J. B. SMITH, DENTISTE DE NEW-YORK.
S’adresser au bouvier.

Le bouvier n’était autre que le dentiste lui-même ; après avoir dételé ses bœufs et cuit son dîner, il passait un habit noir, et, comme les charlatans de nos foires, il faisait monter les victimes dans son chariot, et leur arrachait les dents, sans douleur, moyennant la modique somme d’une piastre.

On me montre un grand chariot couvert d’une toile blanche à raies bleues et hermétiquement fermé ; il est habité, me dit-on, par six jeunes filles qui vont aux mines d’or y chercher des maris et une position indépendante. On les dit fort jolies, et surtout fort respectables, et la preuve de cette dernière assertion est qu’elles verrouillent chaque soir avec des épingles la porte de calicot qui ferme leur chariot.

Quittant, non sans regret, le campement des émigrants, nous passons rapidement l’embouchure de la rivière Kanzas, le fort Leavenworth, établissement militaire d’une grande importance par sa position sur la frontière du territoire indien, et Saint-Joseph, ville fondée d’hier et déjà riche et commerçante.

Là, s’arrête toute trace de civilisation ; en amont, les rives sont désertes, la navigation devient plus difficile, et il faut renoncer à marcher pendant la nuit, afin d’éviter les bancs de sable qui barrent souvent le fleuve et nécessitent des sondages continuels.

Le lit du fleuve devient de plus en plus tortueux et le courant si rapide, que nous mettons quatre heures à passer la pointe de la rivière aux Sioux. On chauffait cependant à toute vapeur, le bateau tremblait dans toute sa charpente ; parfois l’avant disparaissait complétement sous l’eau qui couvrait le pont ; nous avions gagné quelques pouces, mais le courant semblait redoubler de force, et nous reculions de nouveau. Notre capitaine, furieux, fait jeter un baril de résine dans les fourneaux ; c’est un moment solennel pour les passagers, qui, tout en redoutant une explosion, s’intéressent vivement à la lutte.

Ce qui frappe le plus le voyageur remontant le Missouri, c’est l’immense quantité d’arbres énormes entraînés par le courant et qui s’enfonçant dans le lit boueux du fleuve, présentent une pointe souvent à fleur d’eau et causent de nombreux et terribles naufrages. Parfois ces troncs d’arbres accrochés ensemble et amoncelés les uns sur les autres, forment des îlots et couvrent une étendue de plusieurs milles, et c’est à peine si les bateaux peuvent se frayer un passage en faisant mille zigzags ; aussi est-il impossible de naviguer la nuit, et au coucher du soleil, le steamboat est solidement amarré a la rive.
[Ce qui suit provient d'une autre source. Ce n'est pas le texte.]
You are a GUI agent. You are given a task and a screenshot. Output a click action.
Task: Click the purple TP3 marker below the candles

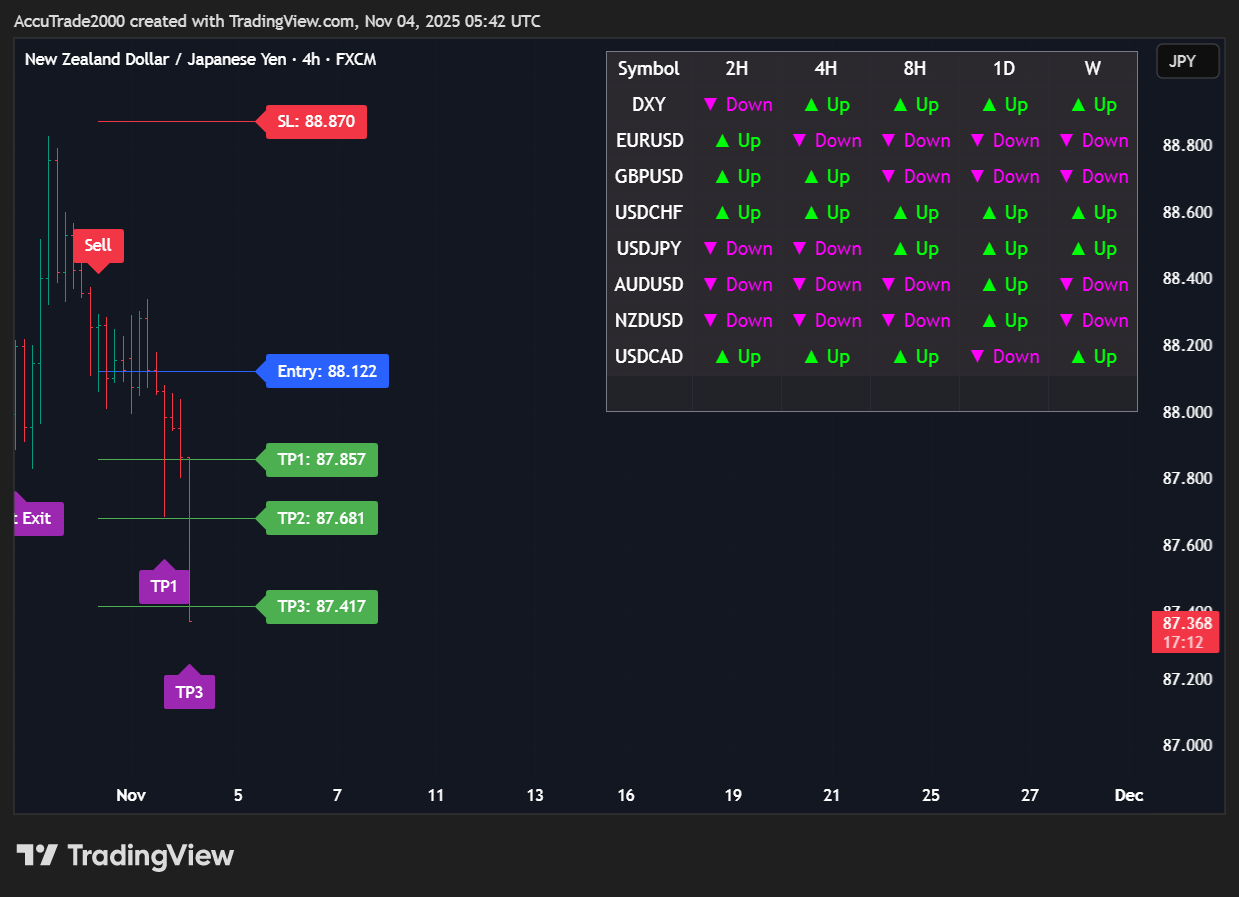tap(189, 691)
Comme le pays est complétement inhabité et que l’on n’y trouve ni charbon, ni bois coupé d’avance, nos quatre-vingts hommes d’équipage, armés de haches, font un terrible dégât dans les vieilles forêts de cèdres ou de peupliers des deux rives.

Les compagnies qui ont pour but le commerce de pelleteries sur le territoire américain, sont au nombre de deux seulement : la Compagnie Américaine (American fur Company), et celle de l’Opposition. La haine la plus invétérée existe entre les employés de ces deux compagnies, et ils ne reculent devant aucun moyen de se nuire mutuellement, toutes les fois qu’il s’en présente l’occasion.